7. Question 5 – Suggest some improvements to the pricing process
8. Thank you

## Introduction

In **Part 1** we loaded the CSVs, inspected them, deduplicated them, and joined them together. 

Below is an exploratory and explanatory analysis to answer the questions, complete with the SQL code. 

Where applicable, I used bar charts to illustrate data findings, as in data, like other forms of communication, a picture paints a thousand words. 

These were very quick charts, done in excel, and saved as pictures. My data journalism experience blushes at using these charts, but they are effective, and get the job done in the time given. 

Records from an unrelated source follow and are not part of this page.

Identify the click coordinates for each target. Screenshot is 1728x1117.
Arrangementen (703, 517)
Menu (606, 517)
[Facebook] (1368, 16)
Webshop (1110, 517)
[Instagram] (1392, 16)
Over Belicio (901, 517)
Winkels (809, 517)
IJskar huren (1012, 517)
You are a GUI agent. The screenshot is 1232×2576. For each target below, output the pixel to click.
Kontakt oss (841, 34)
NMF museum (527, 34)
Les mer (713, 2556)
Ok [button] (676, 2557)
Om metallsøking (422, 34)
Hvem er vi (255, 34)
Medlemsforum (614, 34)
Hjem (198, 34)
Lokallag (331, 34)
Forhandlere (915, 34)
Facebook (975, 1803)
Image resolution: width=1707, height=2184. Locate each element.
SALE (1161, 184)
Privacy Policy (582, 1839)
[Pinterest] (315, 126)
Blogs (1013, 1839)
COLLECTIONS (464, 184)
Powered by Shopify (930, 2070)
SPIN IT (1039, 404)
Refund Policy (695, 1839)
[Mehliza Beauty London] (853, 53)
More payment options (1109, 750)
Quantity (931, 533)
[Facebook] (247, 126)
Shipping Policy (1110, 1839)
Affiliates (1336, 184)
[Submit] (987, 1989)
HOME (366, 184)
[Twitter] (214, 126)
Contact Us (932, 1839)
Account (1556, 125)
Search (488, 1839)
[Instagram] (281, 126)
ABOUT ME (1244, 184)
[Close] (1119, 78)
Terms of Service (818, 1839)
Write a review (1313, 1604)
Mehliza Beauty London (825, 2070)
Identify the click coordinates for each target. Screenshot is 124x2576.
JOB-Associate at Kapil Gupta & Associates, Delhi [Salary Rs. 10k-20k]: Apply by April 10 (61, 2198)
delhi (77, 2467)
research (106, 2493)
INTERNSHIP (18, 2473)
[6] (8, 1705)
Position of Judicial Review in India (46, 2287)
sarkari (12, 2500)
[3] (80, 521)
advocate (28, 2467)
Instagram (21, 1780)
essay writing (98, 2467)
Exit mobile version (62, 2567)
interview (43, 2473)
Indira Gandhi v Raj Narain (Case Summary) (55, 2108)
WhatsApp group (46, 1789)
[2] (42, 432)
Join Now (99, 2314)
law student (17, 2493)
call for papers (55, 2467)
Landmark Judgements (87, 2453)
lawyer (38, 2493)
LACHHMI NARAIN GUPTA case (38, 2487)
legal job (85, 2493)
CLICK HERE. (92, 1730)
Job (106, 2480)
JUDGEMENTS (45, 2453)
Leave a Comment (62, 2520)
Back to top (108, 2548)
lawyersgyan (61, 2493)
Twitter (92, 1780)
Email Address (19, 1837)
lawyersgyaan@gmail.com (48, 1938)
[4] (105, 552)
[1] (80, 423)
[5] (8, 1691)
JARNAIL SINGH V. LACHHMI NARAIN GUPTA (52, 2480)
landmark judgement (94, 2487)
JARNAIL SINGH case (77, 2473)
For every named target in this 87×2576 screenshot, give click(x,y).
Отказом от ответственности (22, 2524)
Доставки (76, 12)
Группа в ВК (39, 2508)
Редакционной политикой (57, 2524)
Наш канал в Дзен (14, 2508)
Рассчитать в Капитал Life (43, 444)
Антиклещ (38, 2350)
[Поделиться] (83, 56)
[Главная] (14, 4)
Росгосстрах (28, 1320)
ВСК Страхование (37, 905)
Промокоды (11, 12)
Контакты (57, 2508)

It can be a challenge to find the answers, as you scroll through the analysis, so here is a very quick summary of the answers to the questions given.


## Summary of answers

**Question 1**

The average quote price is £908.65

**Question 2**

The number of bedrooms, and the number of bathrooms have the most affect on the quoted price. A high bedroom count, or high bathroom count, can yield quoted prices of 20% above the average. A low bedroom or low bathroom count can get quotes that are 10% lower than the average.

**Question 3**

88.46% of customers will be eligible, based on the customers in the sample.

**Question 4**

The data suggests that there is a marginal affect on prices, depending on the partner they come through, but it is very low, almost insignificant.

**Question 5**

*Read at the end*

## Question 1 – What's the average quote price?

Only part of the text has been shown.